◆ Source extract:
Does ISO 45001 cover mental health?

Quick answer

Yes. ISO 45001 defines its goal as preventing work-related injury and ill health, and ill health explicitly includes psychological harm. Psychosocial hazards (workload, harassment, poor support, isolation) belong in your hazard identification like any physical hazard. ISO 45003:2021 provides dedicated guidance on managing them within an ISO 45001 system.

Where mental health sits in the standard

ISO 45001 never carves mental health out as a separate topic, and that is the point: the standard's definitions of injury and ill health cover adverse physical and mental conditions arising from work. Hazard identification (clause 6.1.2) explicitly includes how work is organized, social factors, workload, work hours, leadership, and the culture of the organization. An OH&S system that assesses guarding and chemicals but ignores chronic overload, bullying, or violence at work has a scoping hole an auditor can legitimately probe.

ISO 45003, the companion standard

ISO 45003:2021 (psychological health and safety at work) is guidance, not a certifiable requirements standard. It catalogs psychosocial hazards in three groups: how work is organized (workload, hours, control, role clarity), social factors (relationships, leadership, harassment, violence, isolation), and environment and equipment. It then maps management of them onto the ISO 45001 structure, so organizations already certified can extend their existing system rather than build a parallel one. You cannot certify to 45003, but auditors and mature clients increasingly expect to see its thinking inside your 45001 system.

◆ Problems to work on:
1 – According to the ISO 45001 mental health text, why does ISO 45003 map the management of psychosocial hazards onto the ISO 45001 structure?
2 – Carry on the article on ISO 45001 and mental health from its final sentence.

◆ Records:

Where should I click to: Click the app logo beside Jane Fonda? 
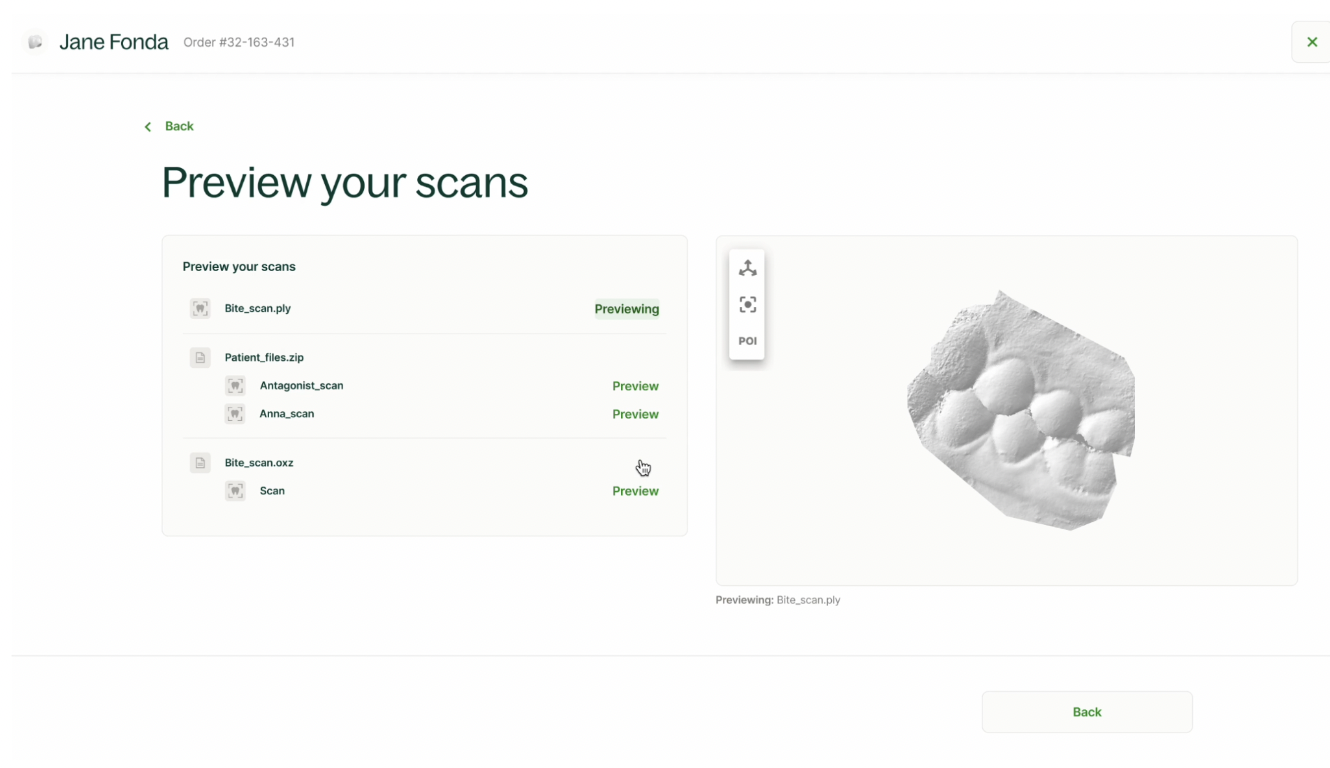[x=35, y=42]
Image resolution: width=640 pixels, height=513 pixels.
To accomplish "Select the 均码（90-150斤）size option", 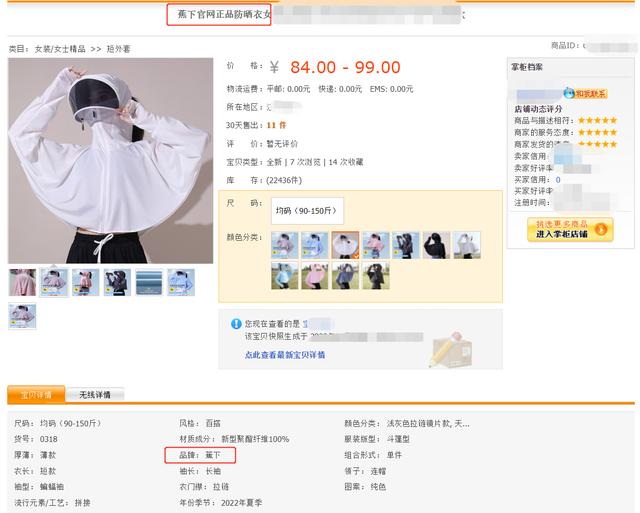I will (307, 211).
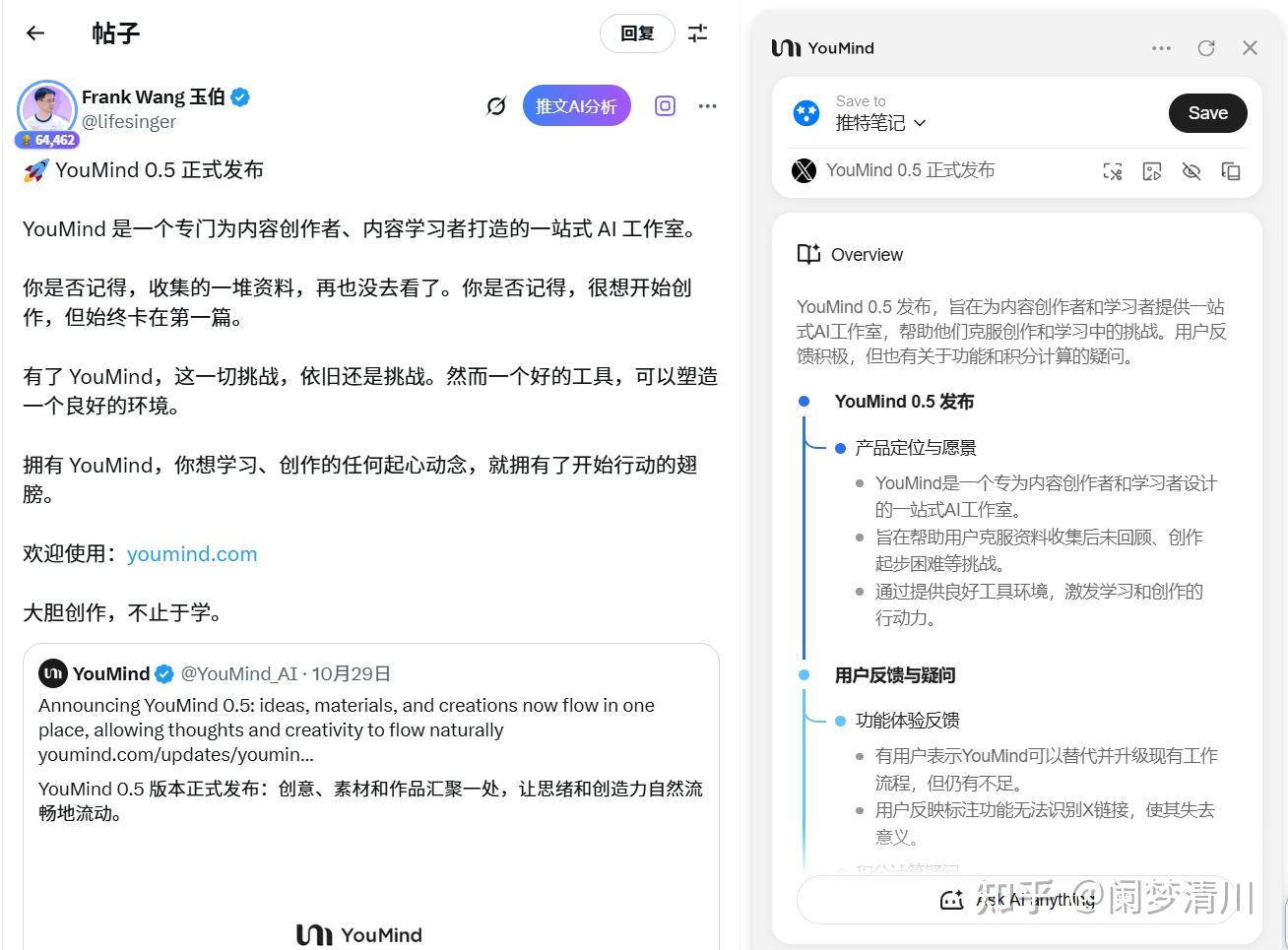Open the youmind.com link in the tweet

(192, 553)
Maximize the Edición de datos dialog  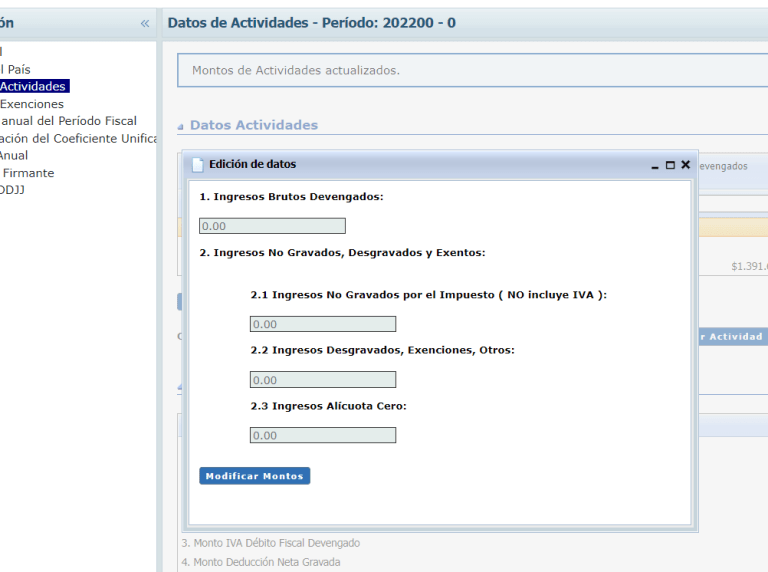(670, 165)
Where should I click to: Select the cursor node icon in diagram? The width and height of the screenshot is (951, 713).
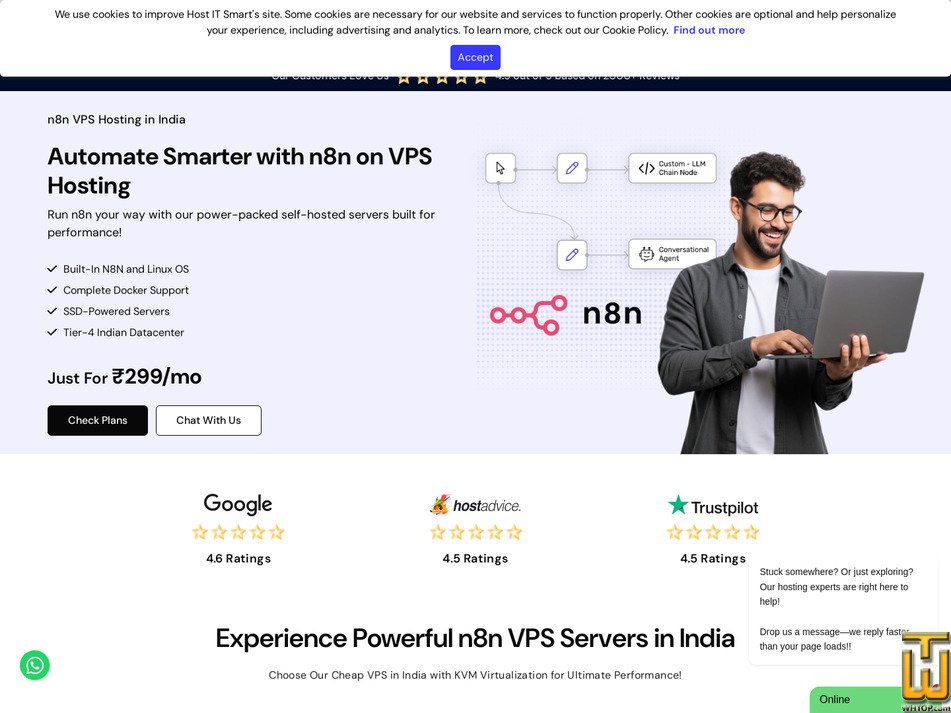(x=500, y=168)
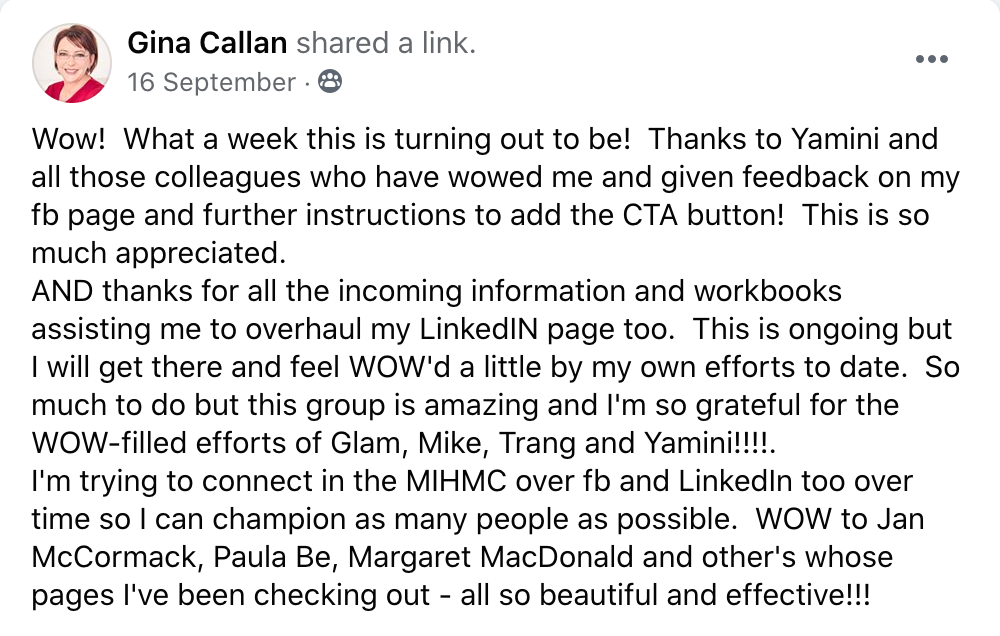Screen dimensions: 1000x636
Task: Click Gina Callan's profile picture
Action: click(x=71, y=62)
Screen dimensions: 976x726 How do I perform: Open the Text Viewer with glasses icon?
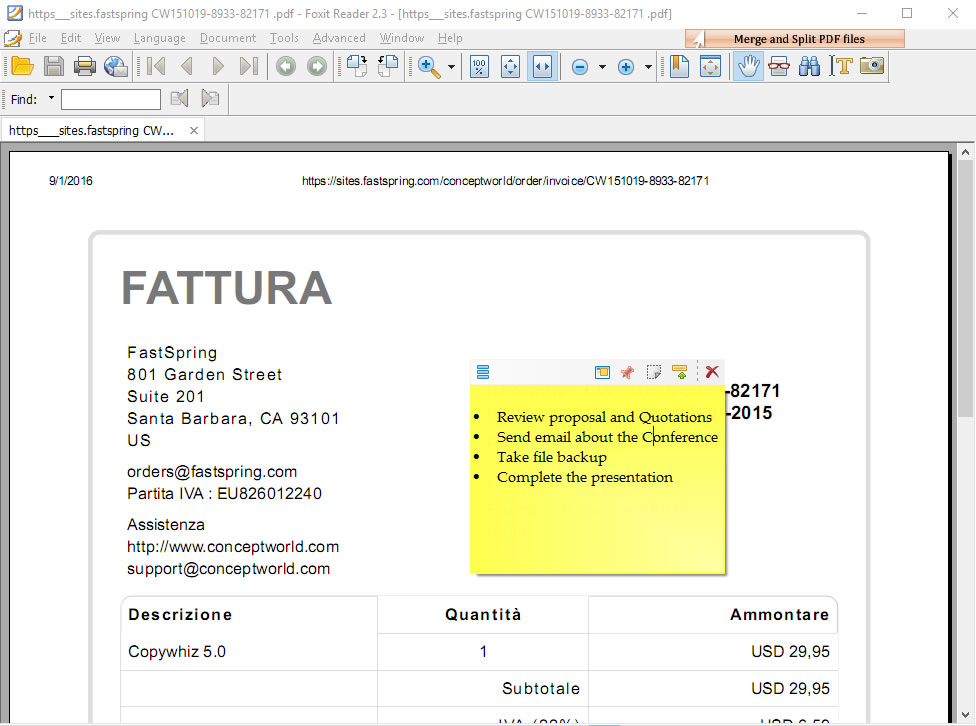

◆ Answers to each task:
1 – ISO 45003 follows the ISO 45001 structure so that organizations already certified to ISO 45001 can extend their existing system to cover psychosocial hazards. They do not have to build a parallel one.

2 –
Key factPsychosocial risk assessment follows the same logic as physical: identify hazards, assess who is harmed and how, apply the hierarchy of controls. Elimination and substitution here mean redesigning the work (workload, staffing, scheduling, role clarity), not resilience posters. Employee assistance programs are the PPE of mental health: last in the hierarchy, not first.

What evidence looks like in practice

  • Psychosocial hazards appearing in your hazard register with the same seriousness as physical ones.
  • Worker consultation channels through which workload, treatment, and support issues can safely surface, with visible responses.
  • Incident and absence data examined for work-related stress patterns, and investigations that consider organizational causes.
  • Management of change assessing psychosocial impact (restructures, shift changes, remote work shifts).

An auditor's practical caution

This area demands care with privacy and competence: assessing organizational risk factors is your system's job; diagnosing individuals is not, and records must respect medical confidentiality. Handle the topic at the level of work design and aggregate indicators, involve workers in shaping the controls, and bring in occupational health expertise where cases require it. Done that way, extending your system to psychological health is not an add-on; it is the standard finally being read in full.